When the service collapsed for an afternoon last month, it felt like a teachable moment.
For a few seconds, I panicked. Then, I realised that with all the meetings gone, I was free to do some real work.
I know I’m not the only person who loves to hate meetings. Will There Be Donuts?, a book by David Pearl, skewers the “Wagner meeting” (of epic length), the “mushroom meeting” (appears suddenly, multiplies rapidly) and the “Stonehenge meeting” (it’s been a fixture for ages but nobody knows why).
Yet Mr Pearl also acknowledges that ineffectual meetings often suit us.
Boring meetings make us feel interesting by comparison. Long meetings pass the time. Indecisive meetings postpone painful choices.
Meetings frustrate when they reveal painful disparities in power.
For subordinates, meetings are often the things that get in the way of doing their job. For the person with the power — the manager — meetings are the job
The manager can even offload the scheduling on to her secretary. No wonder some staff feel resentful of meetings while their managers are oblivious.
That said, the relentless democracy of a meeting where everybody must be heard is a kind of torture in its own right.

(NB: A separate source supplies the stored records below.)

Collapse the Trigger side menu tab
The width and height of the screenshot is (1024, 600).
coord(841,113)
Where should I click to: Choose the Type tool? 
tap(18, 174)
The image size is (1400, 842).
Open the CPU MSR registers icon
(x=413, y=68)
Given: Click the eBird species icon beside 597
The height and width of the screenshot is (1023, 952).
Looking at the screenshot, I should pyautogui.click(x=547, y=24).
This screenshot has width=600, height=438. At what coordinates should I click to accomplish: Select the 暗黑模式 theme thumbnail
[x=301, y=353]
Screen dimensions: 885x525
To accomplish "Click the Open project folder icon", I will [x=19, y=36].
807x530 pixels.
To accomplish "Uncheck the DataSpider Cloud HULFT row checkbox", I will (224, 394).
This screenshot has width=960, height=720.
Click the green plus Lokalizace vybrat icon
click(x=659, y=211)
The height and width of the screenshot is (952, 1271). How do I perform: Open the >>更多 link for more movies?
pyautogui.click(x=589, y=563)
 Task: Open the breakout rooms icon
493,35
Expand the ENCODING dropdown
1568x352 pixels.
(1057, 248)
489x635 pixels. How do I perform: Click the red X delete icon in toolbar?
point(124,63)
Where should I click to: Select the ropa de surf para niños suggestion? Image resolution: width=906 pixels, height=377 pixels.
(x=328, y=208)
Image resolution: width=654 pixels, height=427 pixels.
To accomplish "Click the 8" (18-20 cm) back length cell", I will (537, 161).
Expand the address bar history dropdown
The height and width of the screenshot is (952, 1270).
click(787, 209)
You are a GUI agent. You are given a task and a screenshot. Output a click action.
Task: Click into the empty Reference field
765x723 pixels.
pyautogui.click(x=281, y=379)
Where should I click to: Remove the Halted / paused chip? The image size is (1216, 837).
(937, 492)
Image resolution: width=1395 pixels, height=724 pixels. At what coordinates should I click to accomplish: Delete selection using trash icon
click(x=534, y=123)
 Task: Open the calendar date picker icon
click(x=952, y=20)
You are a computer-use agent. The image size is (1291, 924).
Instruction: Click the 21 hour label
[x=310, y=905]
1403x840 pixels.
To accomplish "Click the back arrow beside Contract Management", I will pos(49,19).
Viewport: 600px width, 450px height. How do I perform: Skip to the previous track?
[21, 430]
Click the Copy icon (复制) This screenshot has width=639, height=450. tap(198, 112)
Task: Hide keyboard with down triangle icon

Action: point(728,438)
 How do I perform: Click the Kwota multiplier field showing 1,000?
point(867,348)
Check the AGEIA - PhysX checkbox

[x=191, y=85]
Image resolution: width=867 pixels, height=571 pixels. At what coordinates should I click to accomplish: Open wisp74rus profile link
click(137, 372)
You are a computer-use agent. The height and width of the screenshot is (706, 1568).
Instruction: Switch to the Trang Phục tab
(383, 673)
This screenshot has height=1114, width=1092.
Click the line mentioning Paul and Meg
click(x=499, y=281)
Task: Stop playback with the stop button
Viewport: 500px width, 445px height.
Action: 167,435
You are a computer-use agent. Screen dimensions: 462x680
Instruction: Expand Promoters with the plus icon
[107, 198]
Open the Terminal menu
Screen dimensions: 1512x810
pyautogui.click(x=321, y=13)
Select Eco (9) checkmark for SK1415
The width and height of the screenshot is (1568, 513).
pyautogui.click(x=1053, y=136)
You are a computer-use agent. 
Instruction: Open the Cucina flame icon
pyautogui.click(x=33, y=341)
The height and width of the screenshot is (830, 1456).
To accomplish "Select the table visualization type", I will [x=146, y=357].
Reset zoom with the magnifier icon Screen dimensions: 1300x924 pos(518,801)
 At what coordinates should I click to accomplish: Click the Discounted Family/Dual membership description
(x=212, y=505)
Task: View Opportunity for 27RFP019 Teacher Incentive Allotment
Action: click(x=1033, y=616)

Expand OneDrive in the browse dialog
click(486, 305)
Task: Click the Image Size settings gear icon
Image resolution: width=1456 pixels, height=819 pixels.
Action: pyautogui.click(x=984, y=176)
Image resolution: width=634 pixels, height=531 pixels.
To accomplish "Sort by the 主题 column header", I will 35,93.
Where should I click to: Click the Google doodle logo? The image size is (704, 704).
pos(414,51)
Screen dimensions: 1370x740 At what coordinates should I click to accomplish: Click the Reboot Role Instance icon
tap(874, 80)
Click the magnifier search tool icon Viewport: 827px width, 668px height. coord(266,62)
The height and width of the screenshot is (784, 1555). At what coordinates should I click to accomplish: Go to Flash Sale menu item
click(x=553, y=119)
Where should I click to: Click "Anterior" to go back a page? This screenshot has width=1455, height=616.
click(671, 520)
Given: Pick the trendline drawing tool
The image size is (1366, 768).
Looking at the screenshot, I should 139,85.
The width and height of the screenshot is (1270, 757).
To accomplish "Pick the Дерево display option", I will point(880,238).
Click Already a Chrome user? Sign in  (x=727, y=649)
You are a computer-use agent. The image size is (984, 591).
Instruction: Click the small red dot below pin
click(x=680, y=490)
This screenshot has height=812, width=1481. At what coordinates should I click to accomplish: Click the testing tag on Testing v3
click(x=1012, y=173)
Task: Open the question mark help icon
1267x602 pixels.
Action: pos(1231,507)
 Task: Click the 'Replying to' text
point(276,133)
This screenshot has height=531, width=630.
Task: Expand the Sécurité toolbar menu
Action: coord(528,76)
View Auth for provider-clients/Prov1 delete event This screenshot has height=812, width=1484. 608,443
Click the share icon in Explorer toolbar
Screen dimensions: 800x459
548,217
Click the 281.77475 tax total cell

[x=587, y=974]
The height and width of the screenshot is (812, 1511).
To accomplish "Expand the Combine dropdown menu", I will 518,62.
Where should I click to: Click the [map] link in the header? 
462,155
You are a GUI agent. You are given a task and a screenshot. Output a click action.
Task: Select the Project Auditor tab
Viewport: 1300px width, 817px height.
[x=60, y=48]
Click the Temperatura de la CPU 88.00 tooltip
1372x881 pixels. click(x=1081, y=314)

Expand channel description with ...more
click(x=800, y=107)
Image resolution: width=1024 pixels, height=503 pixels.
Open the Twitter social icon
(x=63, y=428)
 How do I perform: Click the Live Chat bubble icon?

Never-ending consultations are a good way to ensure that nothing ever happens and nobody has to take responsibility.
Oscar Wilde never said that socialism “would take too many evenings” but if he’d met UK Labour leader Jeremy Corbyn, he surely would have.
Some meetings are to transfer information, some to allow discussion and some to reach a decision or resolve a problem.
There are committee meetings that exist to satisfy some rule or regulation. I am on such a committee, and find it useful as a reminder not to sign up for any other committees.
Then there are the meetings that exist purely for the sake of meeting. Don’t dismiss them; there’s nothing wrong with consenting adults enjoying a coffee break together.
There doesn’t always need to be a reason.
But nothing undermines a meeting more than a lack of agreement as to why it’s happening.
I know a school that invites parents in for curriculum meetings. The teachers think they’re explaining their approach to the parents; the parents are under the misapprehension they’re being asked for their input.
Nobody goes away happy.
Yet despite all the well-justified complaints, there are many situations in which there’s simply no substitute for a meeting.